I remember one pro-war man got so enraged at anti-war protesters that
he drove his car through a march of some 20,000 men, women and
children as it made its way from the university to the state capitol
building. He injured several people.

58,260 names are carved in polished black granite on the Vietnam
Memorial Wall thanks to American politicians, and there would likely
have been more if there was no public hue and cry to get the hell out.

I once got out of a movie and smelled tear gas wafting in the wind. I
looked up the street and saw crowds of police and students, I saw
rocks hurled and windows of stores being broken.

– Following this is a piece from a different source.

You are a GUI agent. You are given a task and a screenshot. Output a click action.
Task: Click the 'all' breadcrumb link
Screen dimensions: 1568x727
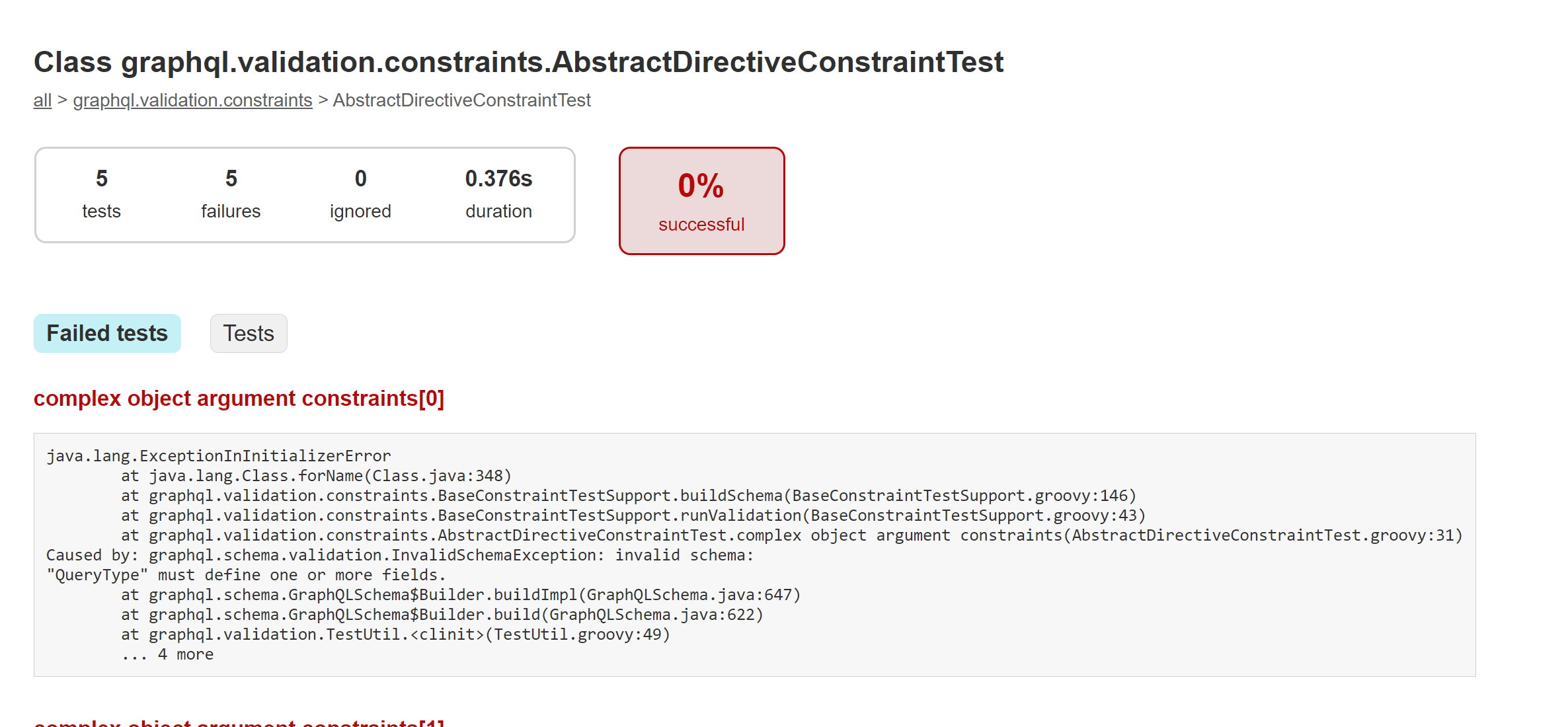[42, 100]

On another occasion I watched a group of students come into the
student union with their heads all bloody. They been at a small
protest where the police had beaten them with billy clubs because
they wouldn't disperse.

Undercover FBI and police agents not only infiltrated student groups
but tried to incite groups wanting to protest peacefully into
committing violent acts. Peaceful demonstrators were always being
photographed from rooftops, we now know, by members of what was
called the Michigan State Police Red Squad.

This was a time of us against them and the "them" was the United
State government. The "them" was drafting us and sending us to kill,
die or be maimed in a useless war.

As students we studied this, and in many cases we knew more than the
general public who were being fed propaganda.

I managed to stay out of the military as did most of my student
friends, but we watched others not lucky enough to get low lottery
numbers or deferments ship out, some never to return, and others to
come back as broken human beings.

In my own career as the director of a mental health center a decade
later I started one of the first PTSD treatment programs for Vietnam
veterans which wasn't part of the Veteran's Administration.
(Eventually I contracted with the VA to pay for a therapist. * see below)

The next worst thing to being there or having lost a loved one in the
war was having a vet with PTSD who you were close to. My staff and I
got to know many veterans very well. They brought the war home in the
form of severe PTSD and their struggles and suffering profoundly effected us.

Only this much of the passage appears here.